Before considering the merits, however, the SRO commented on the litigation posture of the school system and the IHO’s reaction to it. The SRO said that although the IHO made an error about the pendency issue, “his ire with the litigation strategy against the parent was not misplaced.” The public school’s attorney’s statements about whether the system was conceding a denial of FAPE were evasive, and the system did not ever say which program was offered the student for 2019-20. “Next, adding insult to injury,” the school system did not even provide a pendency placement until forced to by an IHO order. The SRO said the IHO was correct in holding that failure to provide a pendency placement was potentially an independent basis for a FAPE denial. The system’s attorney said it was resting on “Prong One” of the reimbursement analysis, but never shouldered the burden of production or persuasion on FAPE but instead as a part of its litigation strategy objected to evidence on dubious hearsay grounds and engaged in unfocused cross-examination until the IHO curtailed the examination. The SRO summarized, “The district’s conduct in this case is reprehensible as its objectives appeared to be geared primarily toward evading the procedural protections afforded to the parent and thwarting the impartial hearing process rather than attempting to mount legitimate defenses against the parent’s claims.
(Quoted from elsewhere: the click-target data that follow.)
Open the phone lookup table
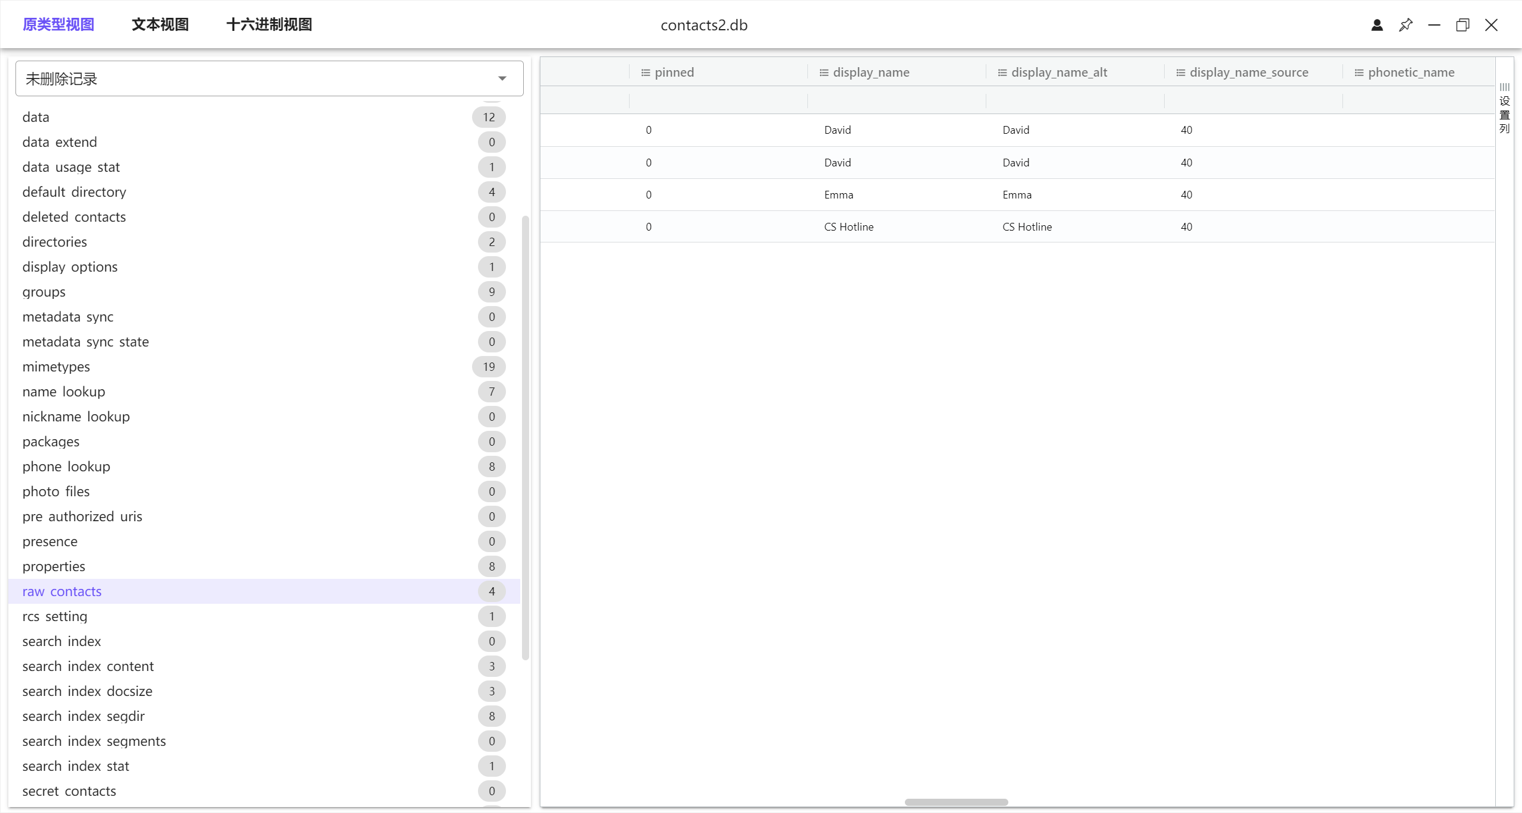Image resolution: width=1522 pixels, height=813 pixels. tap(66, 467)
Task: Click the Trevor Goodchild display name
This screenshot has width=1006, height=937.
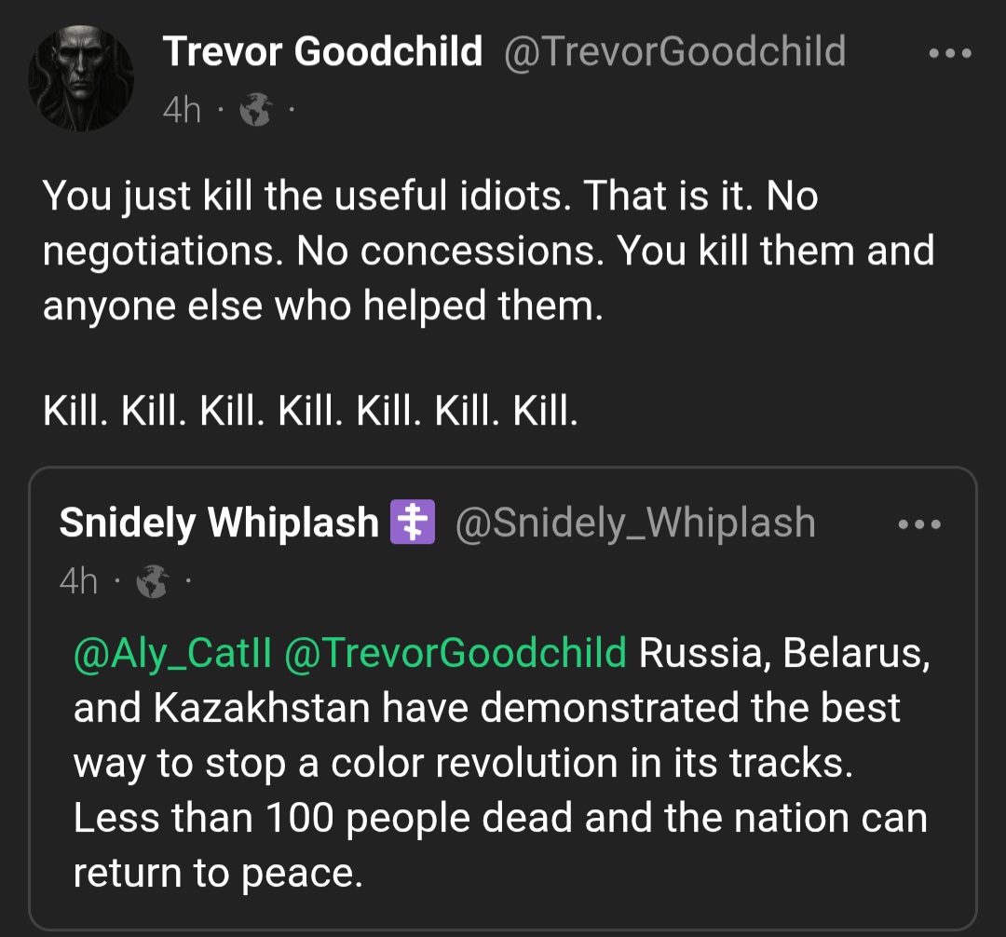Action: point(323,52)
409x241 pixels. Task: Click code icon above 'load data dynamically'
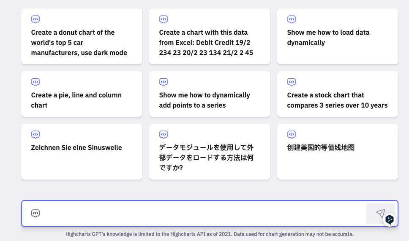292,19
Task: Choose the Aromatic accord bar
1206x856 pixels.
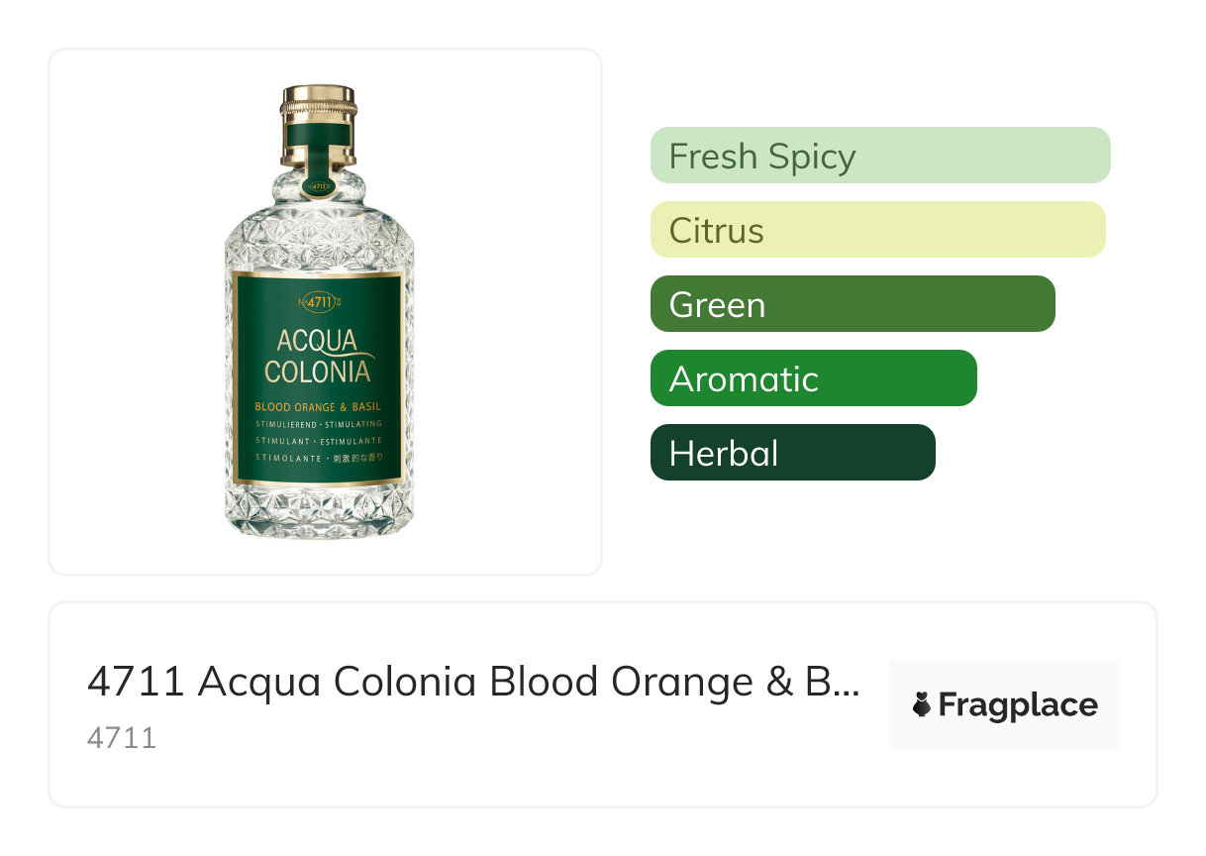Action: [x=813, y=378]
The SRO continued by noting, “A review of the district’s conduct in this proceeding exhibits at best incompetence or ignorance of the relevant legal standards or at least flagrant bad faith.” The SRO said that it had no jurisdiction over Section 504 or Americans with Disabilities Act discrimination claims, but pointed out that denials of FAPE may support valid discrimination claims and that gross misjudgment, bad faith, and deliberate indifference may be found in cases of failure to provide services pursuant to a valid IEP. The SRO did not make any findings on the facts of the case with regard to potential discrimination claims and repeated the point about lacking jurisdiction over claims based on the discrimination statutes. This did not stop the SRO from declaring: “However, that does not mean that administrative hearing officers must sit by in idle silence without any comment on what passes before them.”
It is noteworthy in this case that, in response to the “reprehensible” conduct of the school system’s attorney in an attempt to thwart the hearing process, the IHO did not sit idly. Rather, the IHO took control of, and fairly managed, the process by, among other things, when the school system rested on the FAPE prong and its attorney made evasive responses to the IHO’s pointed questions regarding its position on same, ruling right then for the sake of clarity and efficiency that the school system had denied FAPE. The IHO also took the steps of curtailing the system’s attorney’s unfocused cross-examination to “essential” inquiries, admonishing its attorney for making objections based on the rules of evidence, most notably hearsay, when such rules do not apply to IDEA’s hearing process. Unless abuses of the hearing process are firmly and fairly addressed by the IHO, not only will the opposing party be denied due process, but the objectives and goals of IDEA’s hearing process will be frustrated and maybe totally undercut.